1.浒苔微世代的荧光原位杂交检测方法，其特征在于：

用于FITC标记原位杂交检测浒苔微世代的寡核苷酸探针为如下4种探针之一或一种以上，

1)5’-GCCCGCCGTTTACAGGAT-3’

2)5’-AGCCCTAACCCATTGAACCC-3’

3)5’-CCCTGCGATAGTAACTGAGACA-3’

4)5’-GGAGCCCTAACCCATTGAA-3’

于它们的5’端采用FITC标记的办法。

2.按照权利要求1所述的检测方法，其特征在于：用于FITC标记原位杂交检测浒苔微世代的寡核苷酸探针为如下2种探针之一或二种，

2)5’-AGCCCTAACCCATTGAACCC-3’，

3)5’-CCCTGCGATAGTAACTGAGACA-3’。

3.按照权利要求1所述的检测方法，其特征在于：原位杂交的具体过程为，

1)样品的制备和预处理

将现场海水水体样品进行浓缩后，对藻的自发荧光进行固定、脱色：用离心管于5000g/min离心样品5min，加入乙醇至终体积浓度1％固定，静置1-2小时，得浓缩脱色后的样品，上带有聚碳酸酯膜的过滤器上过滤，使细胞留在聚碳酸酯膜上；分别采用1×PBS和杂交缓冲液过滤清洗滤膜；

2)杂交：将滤膜置于载玻片上，直接加入杂交缓冲液和荧光探针，使探针终浓度达到5-10ng/μL；将玻片置于温湿的暗处46-50℃杂交2-3h；

3)漂洗去除未结合的探针：用预热至50℃的1×SET的杂交清洗液浸泡洗涤滤膜来终止杂交反应，洗涤后用干净滤纸吸干滤膜；

4)检测杂交信号，进行结果分析

加入封片剂和终浓度为1μg/mL DNA标记物DAPI的混合液，复染并防止荧光淬灭。盖上盖玻片并封片，储存于暗处以备检测。杂交后的藻细胞以荧光显微镜观察杂交效果，并记录阳性标记率；观察FITC荧光标记的藻细胞时应用450-490nm的激发光波长、510-520nm发射光波长的滤光片组合观察，观察确认水样中存在的浒苔微世代。

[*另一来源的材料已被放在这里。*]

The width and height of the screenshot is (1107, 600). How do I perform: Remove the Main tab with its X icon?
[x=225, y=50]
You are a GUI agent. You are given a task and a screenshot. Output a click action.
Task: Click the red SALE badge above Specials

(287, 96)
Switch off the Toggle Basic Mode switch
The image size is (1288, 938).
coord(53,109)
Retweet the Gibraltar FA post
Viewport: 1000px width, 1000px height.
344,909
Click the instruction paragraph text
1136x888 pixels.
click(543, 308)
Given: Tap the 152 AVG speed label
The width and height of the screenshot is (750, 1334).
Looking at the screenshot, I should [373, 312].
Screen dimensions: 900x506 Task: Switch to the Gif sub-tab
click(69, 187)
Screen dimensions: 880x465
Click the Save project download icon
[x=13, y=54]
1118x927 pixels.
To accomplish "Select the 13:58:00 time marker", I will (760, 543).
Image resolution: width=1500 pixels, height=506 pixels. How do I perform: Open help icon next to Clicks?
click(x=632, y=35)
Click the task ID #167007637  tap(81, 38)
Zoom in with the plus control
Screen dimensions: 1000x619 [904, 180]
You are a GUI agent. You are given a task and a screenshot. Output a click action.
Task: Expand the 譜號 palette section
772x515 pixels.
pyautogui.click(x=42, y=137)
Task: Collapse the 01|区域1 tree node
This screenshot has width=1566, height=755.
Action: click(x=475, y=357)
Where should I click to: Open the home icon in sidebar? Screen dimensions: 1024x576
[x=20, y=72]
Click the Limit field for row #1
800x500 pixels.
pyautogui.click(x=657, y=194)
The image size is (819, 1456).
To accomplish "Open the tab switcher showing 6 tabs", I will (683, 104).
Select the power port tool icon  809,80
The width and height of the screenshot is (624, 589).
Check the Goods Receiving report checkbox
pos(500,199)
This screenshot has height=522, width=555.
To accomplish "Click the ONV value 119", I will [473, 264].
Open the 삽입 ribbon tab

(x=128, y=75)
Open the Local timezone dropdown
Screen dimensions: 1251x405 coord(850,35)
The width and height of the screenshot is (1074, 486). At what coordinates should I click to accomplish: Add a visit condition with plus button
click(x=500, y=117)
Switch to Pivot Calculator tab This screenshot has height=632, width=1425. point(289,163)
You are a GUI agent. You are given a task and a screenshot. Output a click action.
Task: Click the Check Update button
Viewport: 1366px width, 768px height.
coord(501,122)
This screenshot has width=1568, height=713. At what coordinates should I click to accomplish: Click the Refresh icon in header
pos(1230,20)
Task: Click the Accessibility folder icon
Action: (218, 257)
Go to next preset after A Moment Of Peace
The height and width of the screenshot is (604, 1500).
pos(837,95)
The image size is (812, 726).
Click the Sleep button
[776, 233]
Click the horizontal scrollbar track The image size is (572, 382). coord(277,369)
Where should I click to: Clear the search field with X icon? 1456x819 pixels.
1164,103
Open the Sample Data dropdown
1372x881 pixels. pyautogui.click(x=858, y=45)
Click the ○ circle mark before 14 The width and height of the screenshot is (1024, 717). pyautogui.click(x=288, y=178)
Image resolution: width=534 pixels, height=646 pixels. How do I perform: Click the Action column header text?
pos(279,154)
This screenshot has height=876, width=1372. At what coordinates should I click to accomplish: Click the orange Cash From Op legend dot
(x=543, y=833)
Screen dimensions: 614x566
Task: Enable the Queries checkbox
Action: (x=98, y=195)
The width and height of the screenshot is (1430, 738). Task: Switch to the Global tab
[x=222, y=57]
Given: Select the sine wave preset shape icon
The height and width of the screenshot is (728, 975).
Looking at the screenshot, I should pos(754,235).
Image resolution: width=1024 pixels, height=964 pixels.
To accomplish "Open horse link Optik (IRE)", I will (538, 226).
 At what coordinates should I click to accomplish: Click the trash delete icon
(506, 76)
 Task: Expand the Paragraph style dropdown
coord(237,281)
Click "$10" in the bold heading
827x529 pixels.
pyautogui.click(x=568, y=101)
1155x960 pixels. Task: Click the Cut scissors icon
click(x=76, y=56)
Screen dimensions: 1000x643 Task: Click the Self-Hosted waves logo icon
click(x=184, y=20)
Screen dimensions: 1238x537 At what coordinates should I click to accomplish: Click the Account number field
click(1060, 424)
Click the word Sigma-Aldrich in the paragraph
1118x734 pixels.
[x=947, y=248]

4.按照权利要求3所述的检测方法，其特征在于：所述海水水体样品采集后用筛绢过滤浓缩。

5.按照权利要求3所述的检测方法，其特征在于：所述杂交缓冲液的组成为0.9M NaCl，20mmol/LTris-HCl，pH7.2，0.1％(v/v)Nonidet-P40，20％(v/v)甲酰胺。